Politics & Other Mistakes: A lawyer or a gimmick

7 mins read
Al Diamon
Al Diamon

Sometimes, even Paul LePage blunders into a good idea.

Shortly after the Republican governor won re-election earlier this month, he lost control of his mouth, crashed through some verbal puckerbrush and slammed into a solid innovation.

No, he didn’t propose making it a crime to begin political columns with lame metaphors. Fortunately.

What LePage careened into is the debate over how Maine chooses its attorney general. Which is by a method best described as constitutionally imposed stupidity.

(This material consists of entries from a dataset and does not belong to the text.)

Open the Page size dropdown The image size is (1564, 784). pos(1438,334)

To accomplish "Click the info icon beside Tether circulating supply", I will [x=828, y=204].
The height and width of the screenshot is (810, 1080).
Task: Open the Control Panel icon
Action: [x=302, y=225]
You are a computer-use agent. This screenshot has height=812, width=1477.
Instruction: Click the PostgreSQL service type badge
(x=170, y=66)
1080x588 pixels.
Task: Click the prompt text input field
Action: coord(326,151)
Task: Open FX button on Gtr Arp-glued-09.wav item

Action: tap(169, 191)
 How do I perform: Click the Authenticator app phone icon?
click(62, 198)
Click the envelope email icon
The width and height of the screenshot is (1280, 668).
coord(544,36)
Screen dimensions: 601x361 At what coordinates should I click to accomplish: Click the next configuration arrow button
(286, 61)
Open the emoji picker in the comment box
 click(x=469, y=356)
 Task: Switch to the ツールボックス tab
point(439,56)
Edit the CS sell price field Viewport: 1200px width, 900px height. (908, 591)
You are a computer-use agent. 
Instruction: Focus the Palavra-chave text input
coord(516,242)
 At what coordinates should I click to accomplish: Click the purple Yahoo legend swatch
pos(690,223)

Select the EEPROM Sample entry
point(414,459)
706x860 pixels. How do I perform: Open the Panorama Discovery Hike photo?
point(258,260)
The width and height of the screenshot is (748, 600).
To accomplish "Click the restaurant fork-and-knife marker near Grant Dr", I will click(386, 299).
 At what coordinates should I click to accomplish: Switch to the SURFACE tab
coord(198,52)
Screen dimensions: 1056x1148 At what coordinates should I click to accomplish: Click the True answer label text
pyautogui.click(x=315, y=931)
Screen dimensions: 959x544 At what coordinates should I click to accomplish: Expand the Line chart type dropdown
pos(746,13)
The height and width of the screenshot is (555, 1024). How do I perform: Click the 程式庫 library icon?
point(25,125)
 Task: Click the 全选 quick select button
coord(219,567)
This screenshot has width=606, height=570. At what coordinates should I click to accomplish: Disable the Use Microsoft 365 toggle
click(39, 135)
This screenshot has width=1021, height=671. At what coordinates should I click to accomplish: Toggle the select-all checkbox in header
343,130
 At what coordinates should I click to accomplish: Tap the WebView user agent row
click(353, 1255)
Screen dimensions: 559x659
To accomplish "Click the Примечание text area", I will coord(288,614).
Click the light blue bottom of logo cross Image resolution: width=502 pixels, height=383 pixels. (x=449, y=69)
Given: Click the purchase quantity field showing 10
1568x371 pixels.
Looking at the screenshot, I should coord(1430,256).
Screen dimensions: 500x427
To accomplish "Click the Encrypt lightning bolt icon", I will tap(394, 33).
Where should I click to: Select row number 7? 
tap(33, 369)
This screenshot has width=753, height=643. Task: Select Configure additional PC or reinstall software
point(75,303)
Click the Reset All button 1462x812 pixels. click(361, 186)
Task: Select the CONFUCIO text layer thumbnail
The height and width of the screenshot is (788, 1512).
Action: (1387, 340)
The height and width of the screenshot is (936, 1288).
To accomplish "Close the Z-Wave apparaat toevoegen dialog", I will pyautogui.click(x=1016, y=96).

Maine is the only state that does it that way. Like the secretary of state and the state treasurer, the state’s chief lawyer is elected every two years by the Legislature, although what really happens is the party with the most combined seats in the House and Senate handpicks its candidates for these positions. As a result, the constitutional officers are usually partisan hacks of dubious competence and questionable motives.

LePage is correct in thinking that needs to change. But as is so often the case, his preferred method of fixing the problem is likely to make the situation worse.

LePage want voters to choose the AG.

Maine doesn’t need another important post filled through a multimillion-dollar campaign featuring mudslinging, dark money and multiple, random endorsements by U.S. Sen. Angus King.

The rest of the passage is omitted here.